RECORDED DATA:
◆ ◆ ◆
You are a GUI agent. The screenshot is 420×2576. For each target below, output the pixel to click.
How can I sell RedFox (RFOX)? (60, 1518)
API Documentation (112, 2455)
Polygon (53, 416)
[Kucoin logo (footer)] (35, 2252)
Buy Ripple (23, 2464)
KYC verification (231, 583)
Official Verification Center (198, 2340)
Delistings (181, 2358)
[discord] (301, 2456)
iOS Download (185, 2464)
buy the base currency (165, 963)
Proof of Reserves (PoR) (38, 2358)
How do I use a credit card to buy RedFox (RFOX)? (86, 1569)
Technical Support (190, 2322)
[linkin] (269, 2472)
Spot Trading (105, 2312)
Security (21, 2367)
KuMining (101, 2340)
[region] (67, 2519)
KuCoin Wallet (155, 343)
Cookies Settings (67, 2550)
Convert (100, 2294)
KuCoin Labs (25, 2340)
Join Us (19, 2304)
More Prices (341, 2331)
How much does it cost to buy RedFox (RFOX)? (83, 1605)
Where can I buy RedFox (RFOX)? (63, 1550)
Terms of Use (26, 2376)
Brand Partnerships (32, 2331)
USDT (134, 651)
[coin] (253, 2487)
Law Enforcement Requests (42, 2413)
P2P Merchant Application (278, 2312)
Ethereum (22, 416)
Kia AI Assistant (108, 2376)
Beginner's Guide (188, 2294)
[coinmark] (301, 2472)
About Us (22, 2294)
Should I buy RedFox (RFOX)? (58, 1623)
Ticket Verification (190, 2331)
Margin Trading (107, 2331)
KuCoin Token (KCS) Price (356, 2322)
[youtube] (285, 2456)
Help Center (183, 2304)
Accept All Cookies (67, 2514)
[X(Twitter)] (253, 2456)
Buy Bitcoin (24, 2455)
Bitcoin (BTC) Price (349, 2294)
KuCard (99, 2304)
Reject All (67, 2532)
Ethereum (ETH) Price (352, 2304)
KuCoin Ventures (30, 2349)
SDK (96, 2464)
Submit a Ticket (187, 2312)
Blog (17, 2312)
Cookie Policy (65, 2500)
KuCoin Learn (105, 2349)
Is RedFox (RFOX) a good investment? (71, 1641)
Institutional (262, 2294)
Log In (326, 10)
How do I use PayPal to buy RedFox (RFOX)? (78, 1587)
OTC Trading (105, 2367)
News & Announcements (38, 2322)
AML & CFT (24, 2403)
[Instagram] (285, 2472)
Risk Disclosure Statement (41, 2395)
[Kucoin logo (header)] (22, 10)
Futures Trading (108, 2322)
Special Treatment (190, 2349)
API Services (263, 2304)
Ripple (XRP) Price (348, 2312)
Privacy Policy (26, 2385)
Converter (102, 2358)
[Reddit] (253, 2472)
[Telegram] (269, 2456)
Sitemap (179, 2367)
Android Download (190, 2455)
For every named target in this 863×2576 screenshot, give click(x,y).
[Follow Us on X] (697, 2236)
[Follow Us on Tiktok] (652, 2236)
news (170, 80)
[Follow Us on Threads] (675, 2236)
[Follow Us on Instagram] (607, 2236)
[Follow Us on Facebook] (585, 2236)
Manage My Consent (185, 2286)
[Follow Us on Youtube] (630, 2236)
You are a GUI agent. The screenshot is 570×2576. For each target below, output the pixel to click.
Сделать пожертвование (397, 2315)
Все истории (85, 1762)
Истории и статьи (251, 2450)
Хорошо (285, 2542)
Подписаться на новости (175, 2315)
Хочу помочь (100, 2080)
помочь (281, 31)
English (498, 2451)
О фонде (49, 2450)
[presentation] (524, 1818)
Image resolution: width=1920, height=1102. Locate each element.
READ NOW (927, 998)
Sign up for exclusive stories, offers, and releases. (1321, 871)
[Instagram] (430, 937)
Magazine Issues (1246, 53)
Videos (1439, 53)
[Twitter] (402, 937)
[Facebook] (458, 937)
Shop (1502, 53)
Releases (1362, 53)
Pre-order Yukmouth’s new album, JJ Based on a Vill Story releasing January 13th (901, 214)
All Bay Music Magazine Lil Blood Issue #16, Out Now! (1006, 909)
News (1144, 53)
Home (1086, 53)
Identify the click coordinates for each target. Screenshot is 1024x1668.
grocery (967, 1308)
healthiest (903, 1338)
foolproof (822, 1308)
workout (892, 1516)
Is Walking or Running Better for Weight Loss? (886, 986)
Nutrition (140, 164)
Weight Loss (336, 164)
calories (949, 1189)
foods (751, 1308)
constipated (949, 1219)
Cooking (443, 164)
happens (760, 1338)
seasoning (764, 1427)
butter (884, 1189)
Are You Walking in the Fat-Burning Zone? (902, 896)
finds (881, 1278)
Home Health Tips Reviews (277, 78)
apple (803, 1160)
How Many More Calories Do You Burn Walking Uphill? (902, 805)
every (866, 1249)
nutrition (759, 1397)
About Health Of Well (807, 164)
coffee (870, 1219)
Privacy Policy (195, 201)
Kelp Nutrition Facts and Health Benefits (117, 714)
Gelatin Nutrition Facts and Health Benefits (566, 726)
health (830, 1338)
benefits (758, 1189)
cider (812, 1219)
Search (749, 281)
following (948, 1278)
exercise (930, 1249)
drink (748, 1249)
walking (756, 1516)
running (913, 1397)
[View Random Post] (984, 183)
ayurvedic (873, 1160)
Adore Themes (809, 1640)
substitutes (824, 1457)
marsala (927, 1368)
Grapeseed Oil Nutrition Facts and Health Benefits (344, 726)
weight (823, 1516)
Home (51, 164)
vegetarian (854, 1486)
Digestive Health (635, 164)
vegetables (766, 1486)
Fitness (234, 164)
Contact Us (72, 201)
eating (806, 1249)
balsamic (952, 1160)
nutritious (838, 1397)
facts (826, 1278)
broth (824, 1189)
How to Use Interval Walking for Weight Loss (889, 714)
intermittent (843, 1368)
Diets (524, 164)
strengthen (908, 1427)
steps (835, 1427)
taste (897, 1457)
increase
◆ ◆ ◆
YOUR TASK:
Print nothing but the lines from the line with "Privacy Policy (195, 201)" to the last line of the records above. Both of those lines count.

RESULT FOR THIS EXERCISE:
Privacy Policy (195, 201)
Kelp Nutrition Facts and Health Benefits (117, 714)
Gelatin Nutrition Facts and Health Benefits (566, 726)
health (830, 1338)
benefits (758, 1189)
cider (812, 1219)
Search (749, 281)
following (948, 1278)
exercise (930, 1249)
drink (748, 1249)
walking (756, 1516)
running (913, 1397)
[View Random Post] (984, 183)
ayurvedic (873, 1160)
Adore Themes (809, 1640)
substitutes (824, 1457)
marsala (927, 1368)
Grapeseed Oil Nutrition Facts and Health Benefits (344, 726)
weight (823, 1516)
Home (51, 164)
vegetarian (854, 1486)
Digestive Health (635, 164)
vegetables (766, 1486)
Fitness (234, 164)
Contact Us (72, 201)
eating (806, 1249)
balsamic (952, 1160)
nutritious (838, 1397)
facts (826, 1278)
broth (824, 1189)
How to Use Interval Walking for Weight Loss (889, 714)
intermittent (843, 1368)
Diets (524, 164)
strengthen (908, 1427)
steps (835, 1427)
taste (897, 1457)
increase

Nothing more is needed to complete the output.